= EXERCISE =
Set down, exactly and with nothing added, the lines running from the one that holds "1204x1006 pixels. How" to the final line of the records. Pictures stay out of the copy.

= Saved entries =
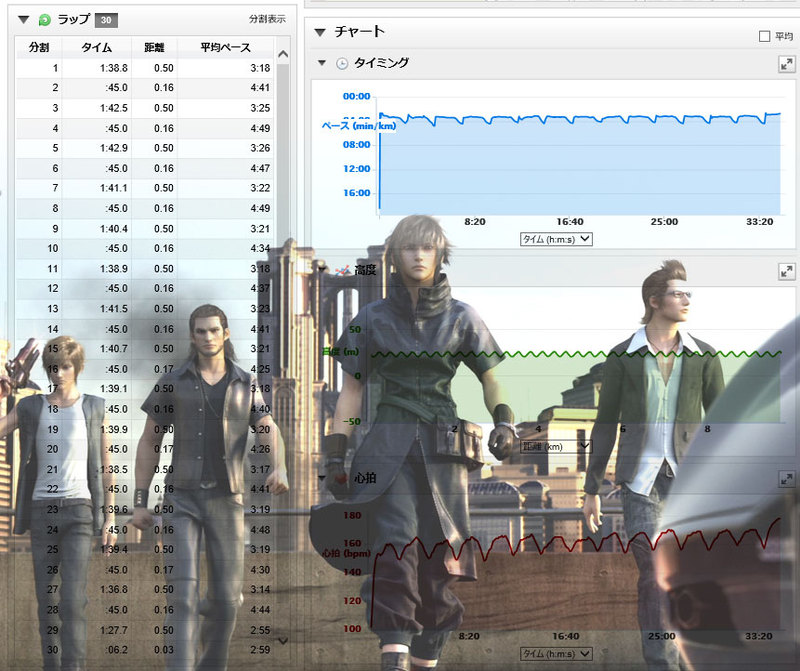
Task: Enlarge the タイミング pace chart
Action: (786, 63)

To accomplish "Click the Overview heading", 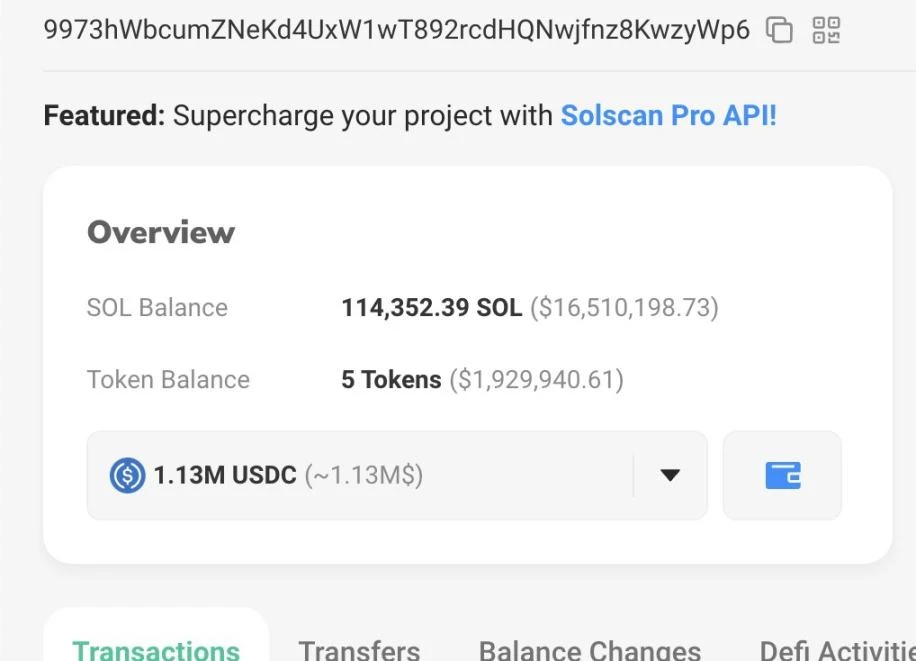I will pos(161,232).
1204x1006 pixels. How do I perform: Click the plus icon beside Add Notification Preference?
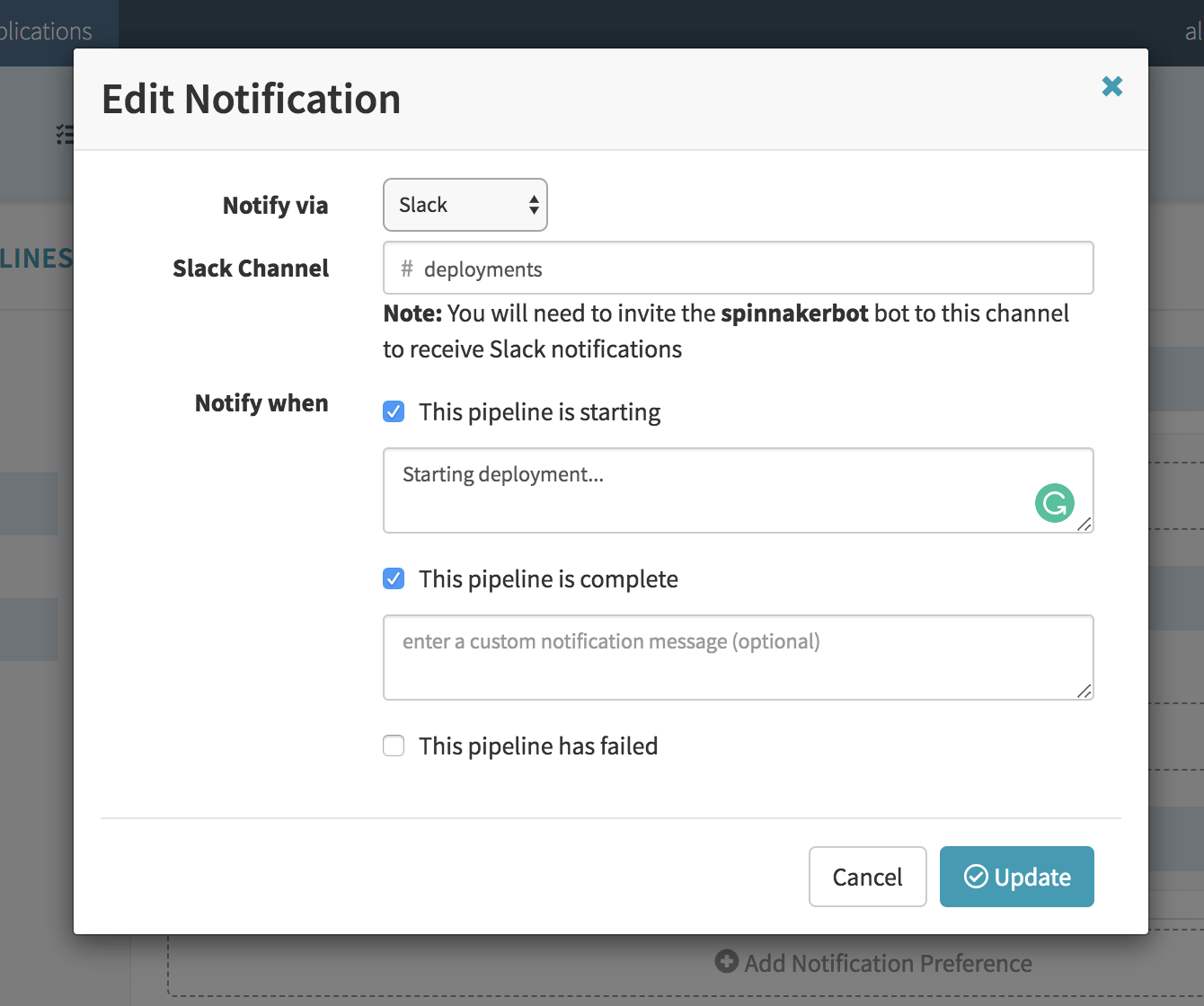tap(726, 961)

= YOUR SOLUTION =
1204x1006 pixels. How do I perform: Click the plus icon beside Add Notification Preference?
tap(726, 961)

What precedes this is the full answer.